I wasn’t sure at that moment what else I was going to say, but that seemed to be the signal she needed. Before I could say anything else, she invited me in and showed me a place on their living room couch.

Several little children and a few young adult women were hanging around in the small living space and suddenly staring at me, waiting. I began, at once totally sure, “God directed me to come here to visit you. My husband and I heard about what happened, and we are really sorry…”

The command the Lord had impressed so undeniably upon me was, “Console her,” not “Confront her about whether or not she has been selling drugs to the neighborhood boys and tempting them sexually” nor even “Share the gospel with her” at this time. I remembered this as I asked the Lord once more for direction. He wanted me to console her, regardless of who she is and what she had done.

The woman appeared from around the corner and immediately sat next to me on the small couch without any physical or emotional barriers between us as if we were old friends. I put my hand on her knee and explained once more that the Lord had specifically sent me to visit her to console her for the murder of her live-in boyfriend. I asked her how she felt and reiterated several times that we were very sorry for her loss (always without getting involved in the details or the who-done-it questions). Trust was quickly established among us as I listened to her, and she began sobbing as I embraced her in a comforting hug. I felt like I was consoling one of our teenage foster daughters in one of their moments of crisis, but this time it was our precious neighbor who is in her mid-40s. 

After twenty minutes or so of consoling her in this way, I offered to pray for her if she should accept my doing so even though she is not a Christian. She eagerly agreed, and I held her hands in mine and prayed that in His timing God might grant her salvation, peace and transformation in Christ for His glory. I did not expect God to do anything in that specific moment, but I trusted he could bring her to repentance and saving faith by His own methods in His own timing. 

Throughout the entire encounter all of the young people around us observed us quietly, and at the time of my departure I hugged several of them and left with joy in my heart, knowing that the Lord had very clearly worked through me.

A couple weeks passed, and I was again in our car but this time with a group of our teen foster daughters and local students sharing food with our neighbors and praying for people. The outing was going very well as the young women would go door-to-door offering to bless our neighbors with a provision of rice, beans, flour and oil and pray for them as well if they were willing to receive prayer. 

We were coming to the end of our journey when we passed in front of the woman’s house whom I had visited and consoled. She was not on our list to visit in that moment, but she came out of her house and approached me while I sat in the car.

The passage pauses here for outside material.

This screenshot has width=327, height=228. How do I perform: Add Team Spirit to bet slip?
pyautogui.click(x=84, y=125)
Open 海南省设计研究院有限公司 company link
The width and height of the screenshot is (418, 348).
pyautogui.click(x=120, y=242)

I greeted her warmly, and she asked if I could share a Bible with her because she had just begun going to church and was now seeking the Lord. My eyes grew wide and I informed her that I didn’t have an extra Bible with me just then but that I could get one for her in the next few days.

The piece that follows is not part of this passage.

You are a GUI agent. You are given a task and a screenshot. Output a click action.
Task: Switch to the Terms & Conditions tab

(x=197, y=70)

As our teen girls exited the last official house on our route, I informed them that I felt like God was leading us to one more home: that of my new friend who had asked for the Bible. Several of our girls seemed hesitant and others downright scared, as this woman’s negative reputation is pretty well-known in our neighborhood. Her teenage daughters had even verbally insulted our girls on many occasions without reason. This would definitely be a powerful lesson in loving their enemies as Christ taught us to and praying for people who don’t fall into their category of “family” or “best friends.”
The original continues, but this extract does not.